(Items from a dataset)

***

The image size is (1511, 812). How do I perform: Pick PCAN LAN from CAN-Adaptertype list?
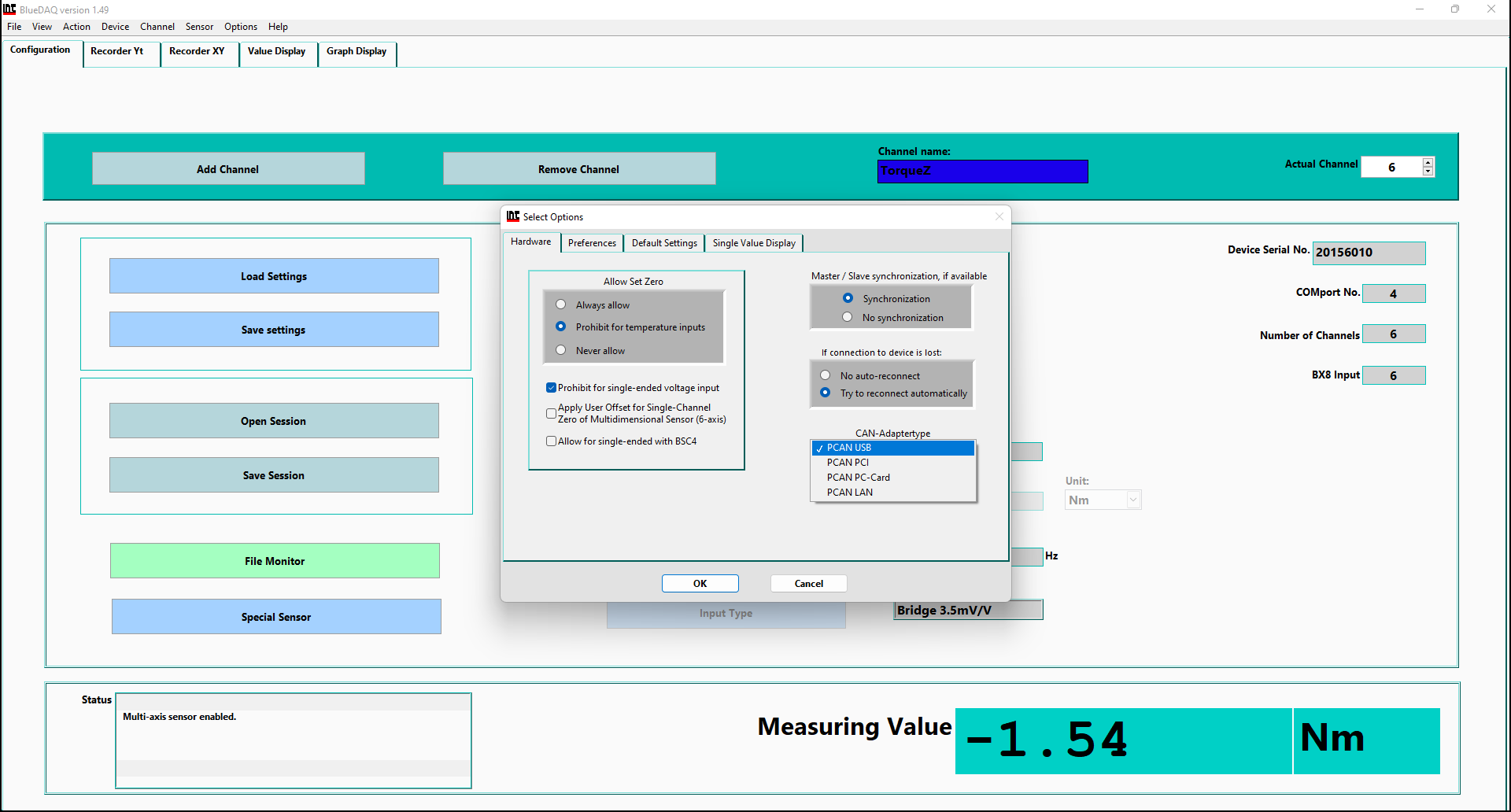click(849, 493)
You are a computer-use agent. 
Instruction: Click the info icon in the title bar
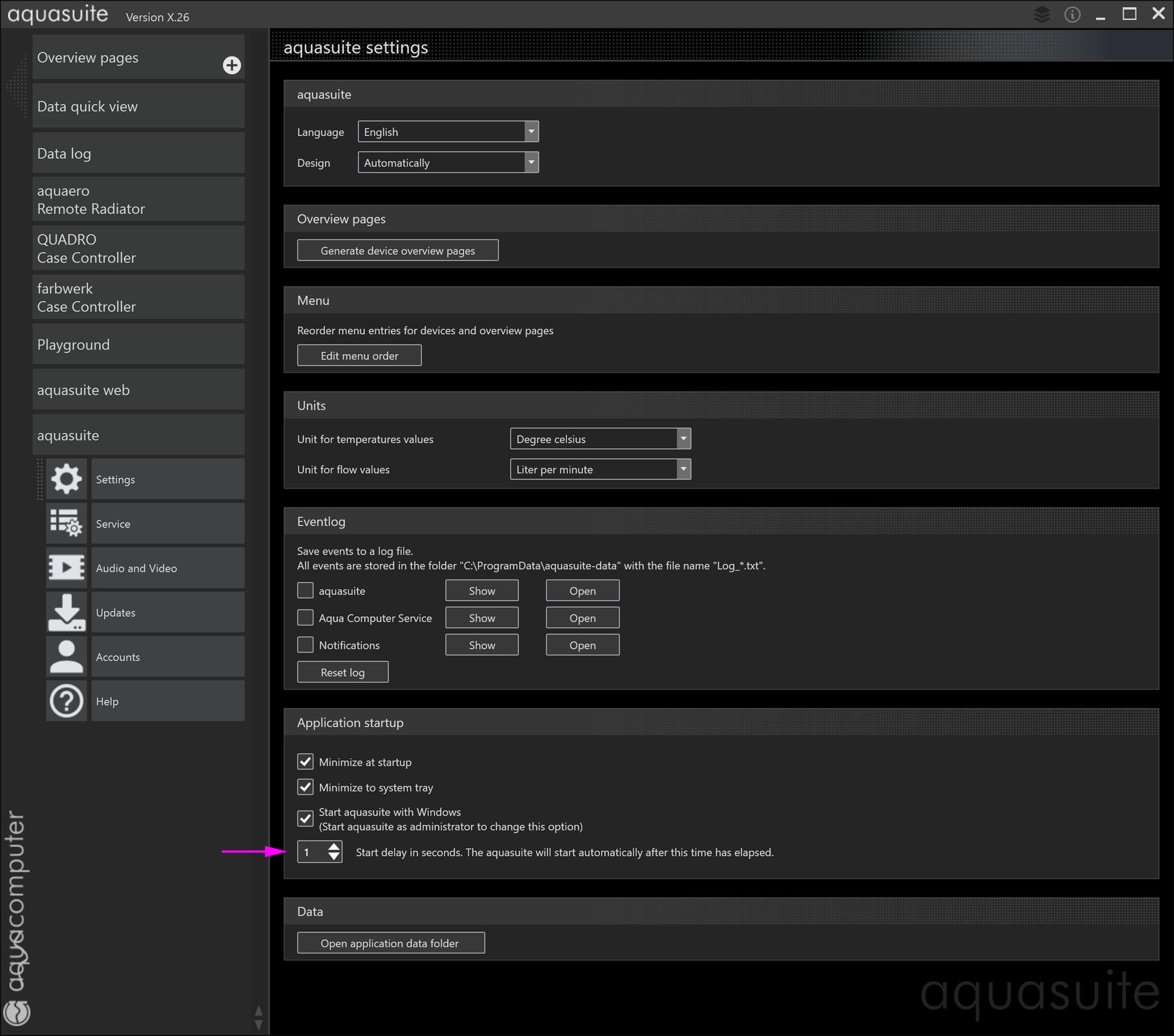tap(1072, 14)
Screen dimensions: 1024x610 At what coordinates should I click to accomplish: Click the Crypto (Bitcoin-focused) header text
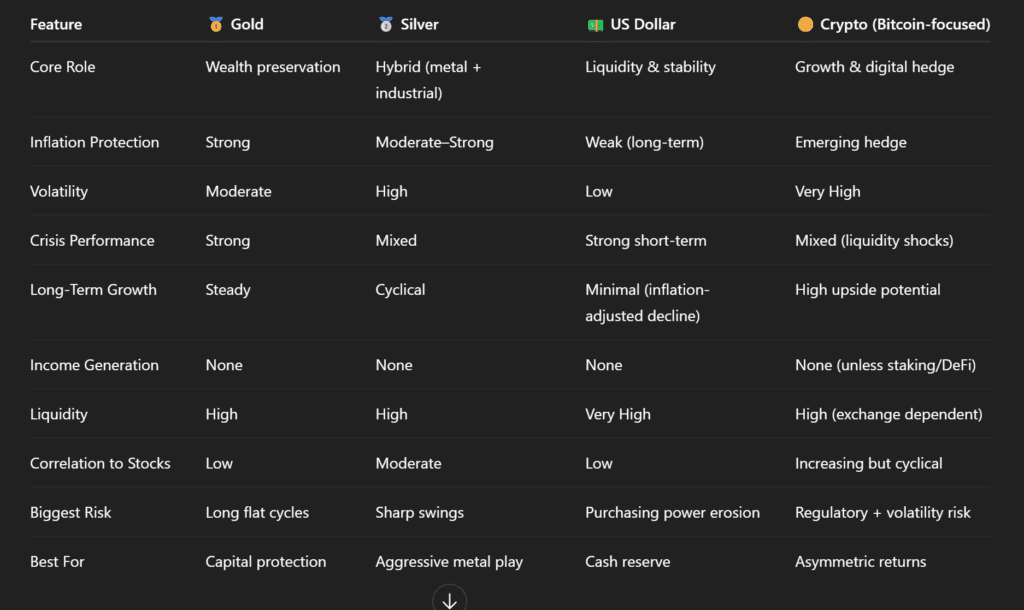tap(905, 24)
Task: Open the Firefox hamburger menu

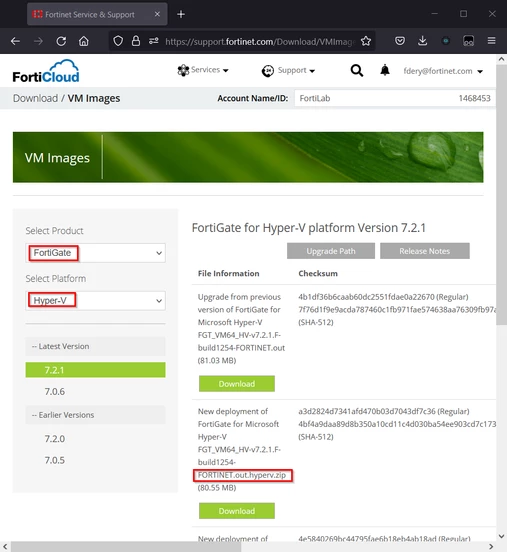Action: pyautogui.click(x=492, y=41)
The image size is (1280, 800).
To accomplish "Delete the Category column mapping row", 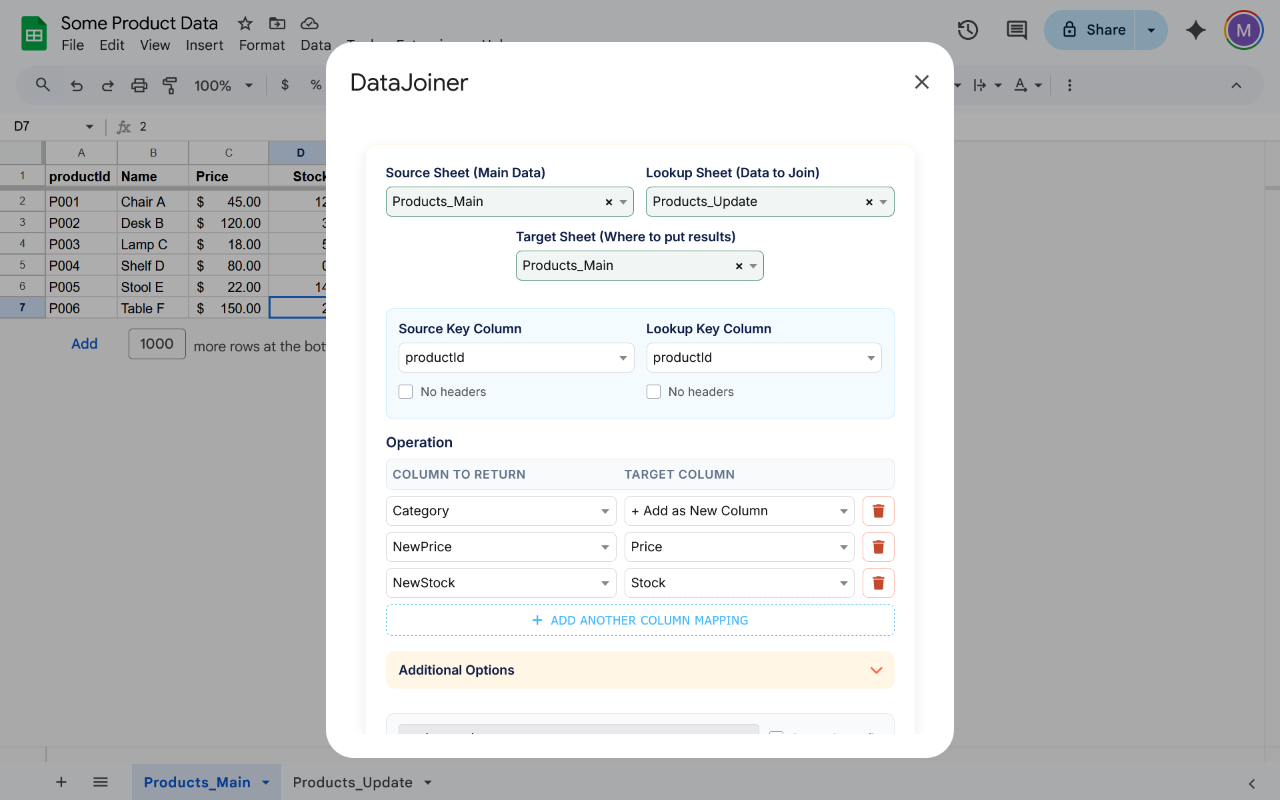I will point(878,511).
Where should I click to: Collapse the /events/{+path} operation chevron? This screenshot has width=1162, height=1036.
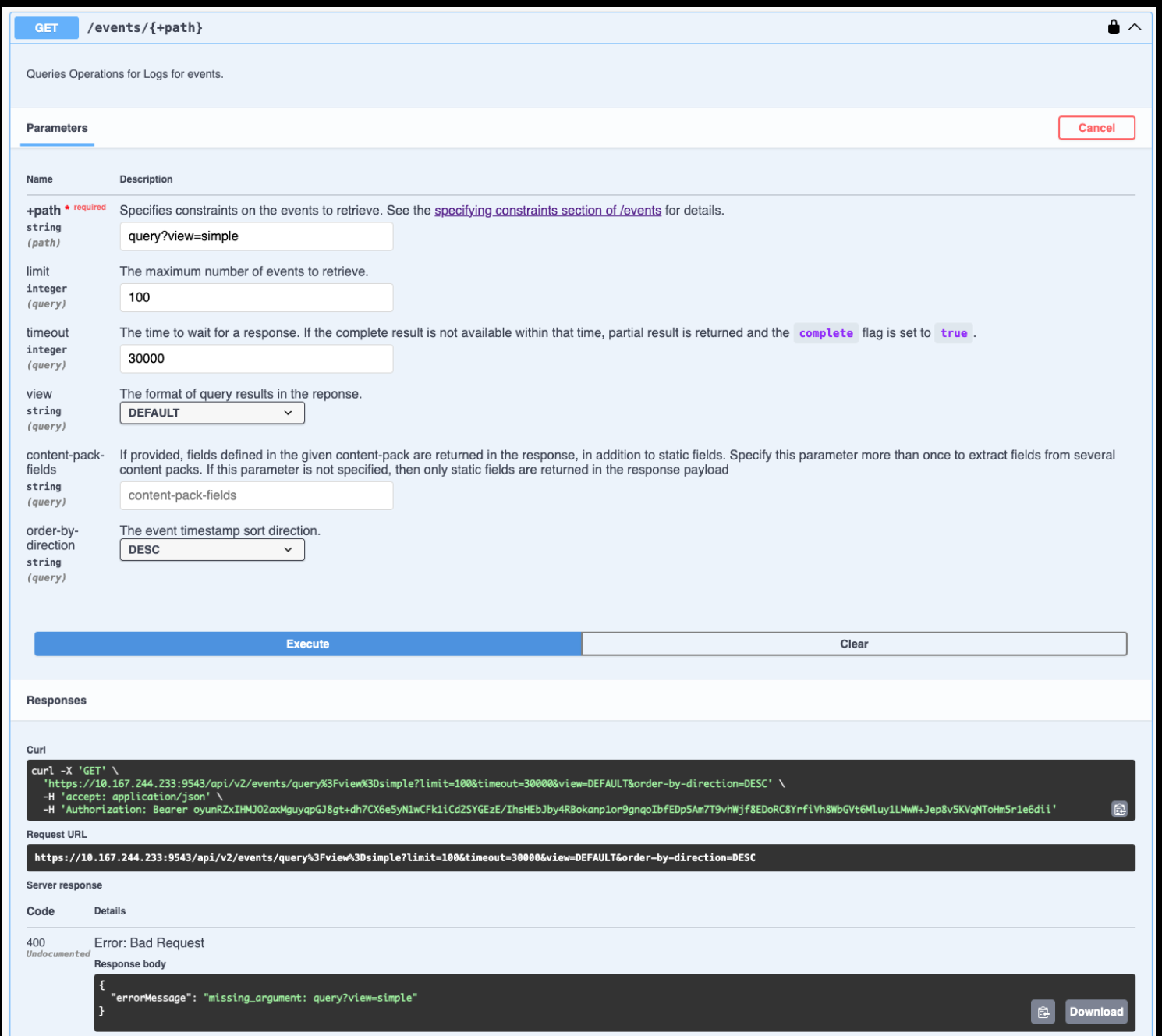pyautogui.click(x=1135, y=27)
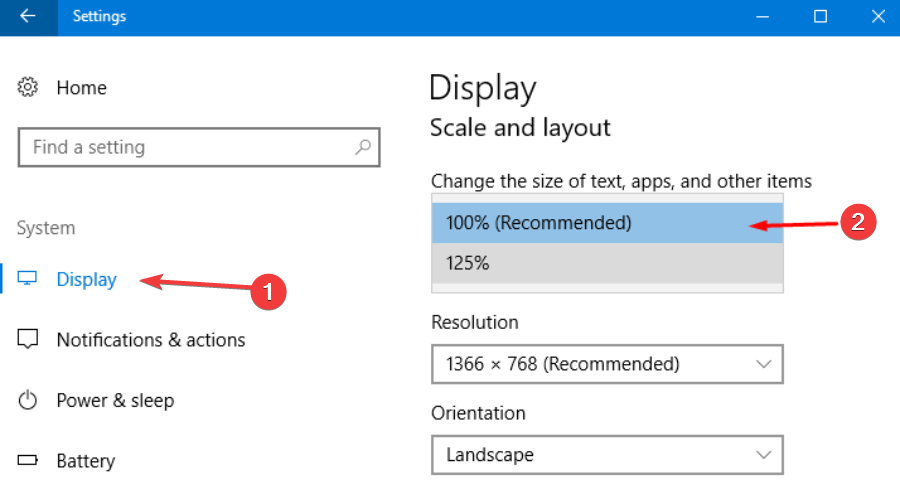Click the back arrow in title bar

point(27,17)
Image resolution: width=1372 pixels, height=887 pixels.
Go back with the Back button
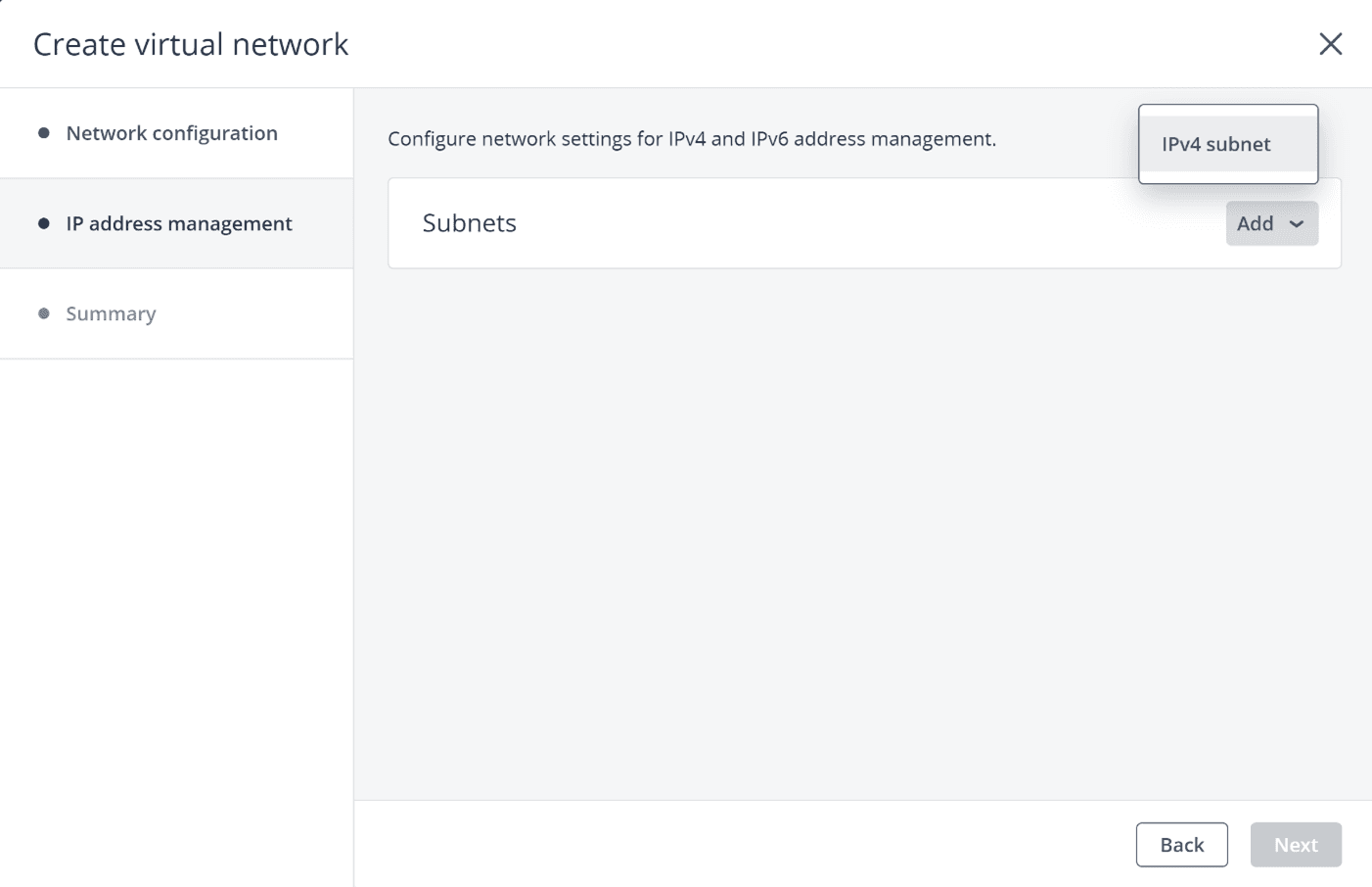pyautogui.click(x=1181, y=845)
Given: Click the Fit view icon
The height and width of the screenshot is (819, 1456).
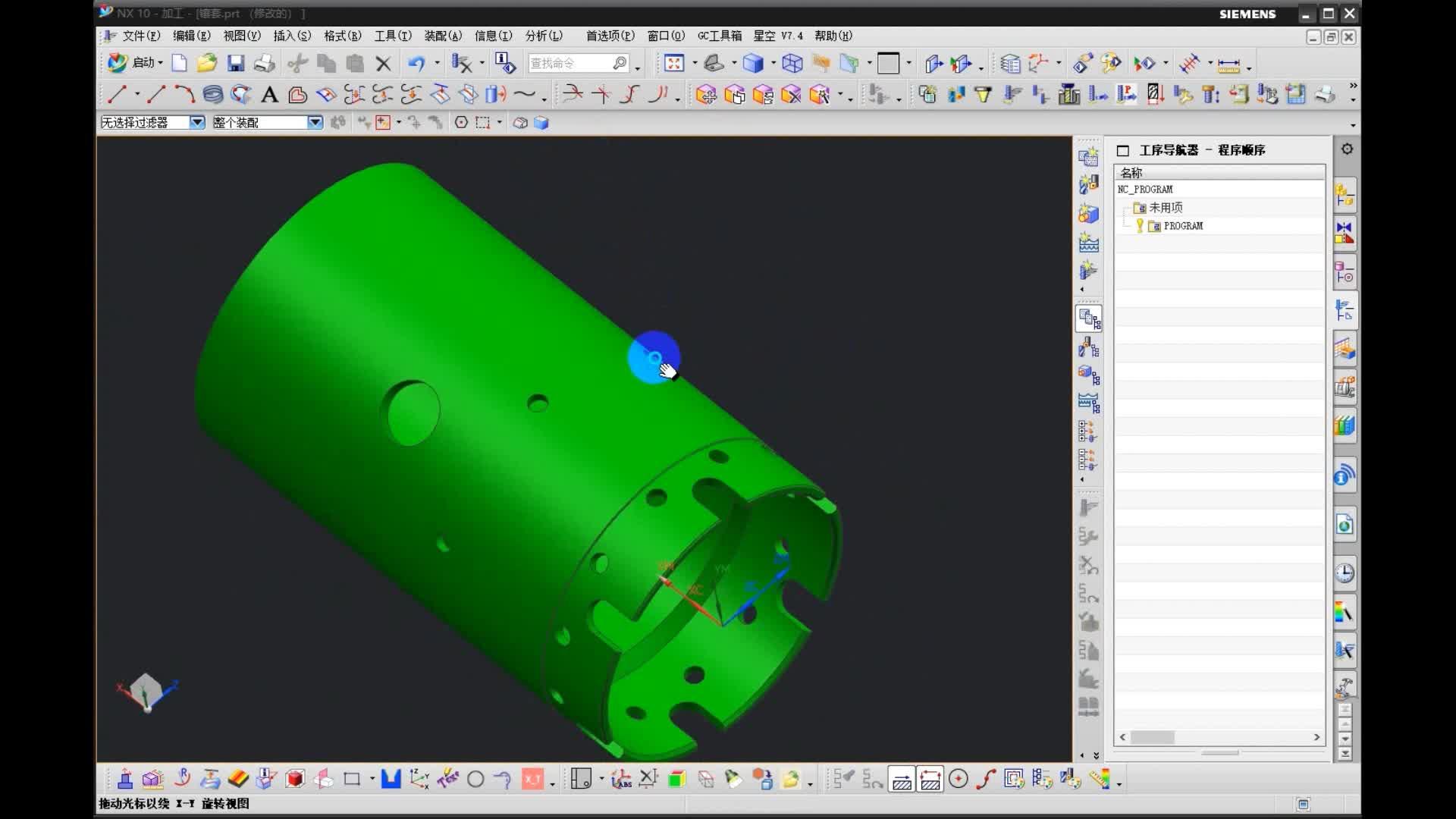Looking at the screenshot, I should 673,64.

***

Written task: Copy out the part of the listing that begins with the line containing "Where should I" and continues through the end of the listing, including both ends. Leave the pictures out of your answer.

Solved exercise:
Where should I click to: Collapse the /events/{+path} operation chevron? This screenshot has width=1162, height=1036.
pyautogui.click(x=1135, y=27)
Click the back arrow in title bar

point(27,17)
Image resolution: width=1372 pixels, height=887 pixels.
Go back with the Back button
pyautogui.click(x=1181, y=845)
Given: Click the Fit view icon
The height and width of the screenshot is (819, 1456).
Looking at the screenshot, I should 673,64.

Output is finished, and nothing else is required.